▶ _TAREAS_
(1) Según el fragmento sobre los economistas y la democracia, ¿cuál es la mejor manera de dirigir la política monetaria?
(2) Continúa el fragmento sobre los economistas y la democracia a partir de su última oración.

▶ _FRAGMENTO CITADO_
───

No es de extrañar entonces que los economistas, desengañado del sistema representativo, considere que deben emprenderse reformas institucionales que garanticen que las soluciones de la ciencia económica sean las que se lleven a cabo, pasando por encima de la voluntad popular. Así, los economistas han llegado a la conclusión de que la mejor manera de dirigir la política monetaria consiste en quitársela a los representantes democráticos y dársela al gobernador de un banco central independiente. Puesto que el gobernador no está sometido a presiones electorales, no cometerá los errores de los políticos. Asimismo, para evitar déficits excesivos y altos niveles de endeudamiento, nada mejor que recortar la discrecionalidad de los políticos estableciendo reglas constitucionales de limitación del déficit. En la misma línea, han promovido reformas de mercado en todos los ámbitos ante el temor de intervenciones contraproducentes por parte del poder político, siendo la desregulación de las transacciones financieras la medida que mayor impacto ha tenido en la forma de capitalismo que padecemos en nuestra época.

───

▶ _REGISTROS EXTRAÍDOS_
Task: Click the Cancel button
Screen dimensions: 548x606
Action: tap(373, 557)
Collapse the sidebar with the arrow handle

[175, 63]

───

▶ _RESULTADOS_
(1) Quitársela a los representantes democráticos y dársela al gobernador de un banco central independiente.

(2)
La crisis tendría que hacernos reconsiderar si los economistas están en posesión de la verdad
Sorprendentemente, los políticos no han puesto demasiadas resistencias a todos estos cambios que vacían sus funciones; tal es el poder de las ideas económicas en nuestro tiempo. Además, los economistas han tenido la inteligencia de no aspirar a ejercer ellos mismos el gobierno. Se contentan con influir decisivamente sobre los políticos. Esto tiene para ellos la ventaja añadida de que cuando sus recomendaciones salen mal, el pueblo la emprende con los políticos y no con los autores intelectuales de las propuestas.

Como todas las ensoñaciones aristocráticas, esta de los economistas también ha acabado saliendo mal. La crisis económica se ha llevado por delante las teorías científicas que sirvieron de fundamento a la desregulación financiera. Y las reformas institucionales que se promovieron en nombre del saber económico son las que impiden hoy a los políticos sacarnos del agujero en el que nos encontramos. Puede que el Banco Central Europeo no esté sometido a presiones electorales, pero el problema fundamental es que no rinde cuentas a nadie por sus decisiones. Y son esas decisiones las que están hundiendo no sólo a los países del sur, sino al propio proyecto de integración europea, que cada vez tiene menos atractivo a ojos de la ciudadanía. ¿Cómo puede ser que el actor clave en la actual recesión pueda actuar impunemente, sin pagar por las consecuencias de sus actos? ¿Y cómo puede ser que cuando se necesitan políticas que estimulen el crecimiento nos encontremos con que los gobiernos aceptan atarse las manos aprobando reglas institucionales que impiden realizar políticas expansivas?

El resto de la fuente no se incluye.